Each of these apparent homicide victims was either transgender or gender-nonconforming. Most were trans women, and most of those, black trans women, who, according to Mic.com, constituted 72% of transgender homicide victims since 2010. Together with 14 others murdered in the first half of last year, these 13 are victims of trend that made 2016 the deadliest year on record for transgender people.

These deaths, which due to inaccurate and incomplete reporting almost certainly constitute only a fraction of the actual toll of transgender people murdered last year, took place against the backdrop of a prominent public conversation about transgender rights. Progressive activists had been demanding that transgender people be allowed to use facilities aligned with their gender identity, which social conservatives responded to by ginning up fears of malevolent perverts lurking in toilet stalls.

A study by Mic.com, a progressive news site, revealed that law enforcement and victims’ families are often hesitant to identify victims as transgender people, often referring to trans women as gay men or using gendered pronouns to describe non-binary individuals.
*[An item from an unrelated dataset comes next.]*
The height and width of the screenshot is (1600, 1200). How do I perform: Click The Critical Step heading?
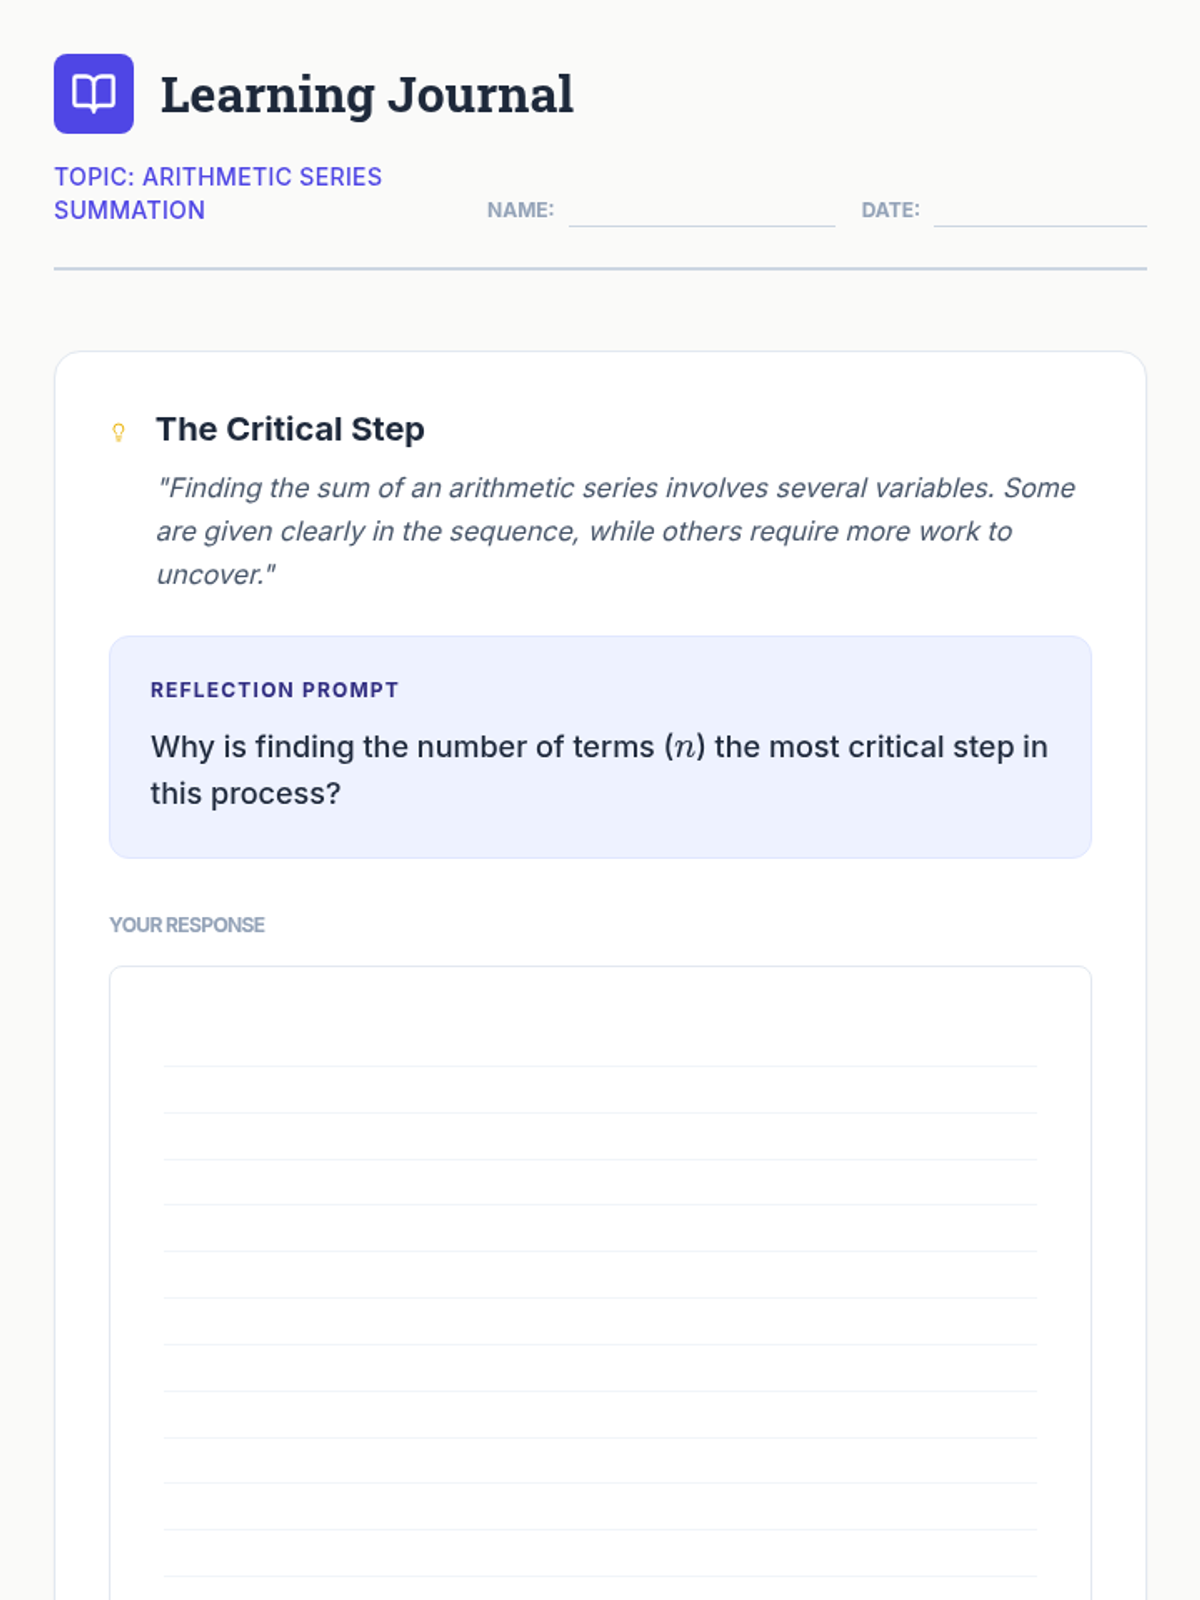(290, 429)
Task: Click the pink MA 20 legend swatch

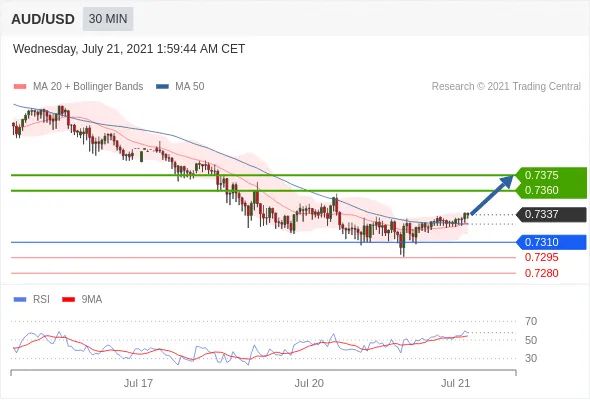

Despite strong evidence in many cases, no homicide of a transgender person has led to a hate crime conviction since 2009, a problem Mic.com attributed at least in part to judicial bias and prosecutors’ failure to fully accept victims’ gender identities.

Many police departments were working to do better. Washington, D.C., and Detroit now have dedicated LGBT police units, and other cities are working to train police to be more sensitive to transgender issues. But as long as transgender people remain economically and socially marginalized, semi-acceptable targets of public venom, the Mic.com report concluded, they will remain easy targets for violence and murder.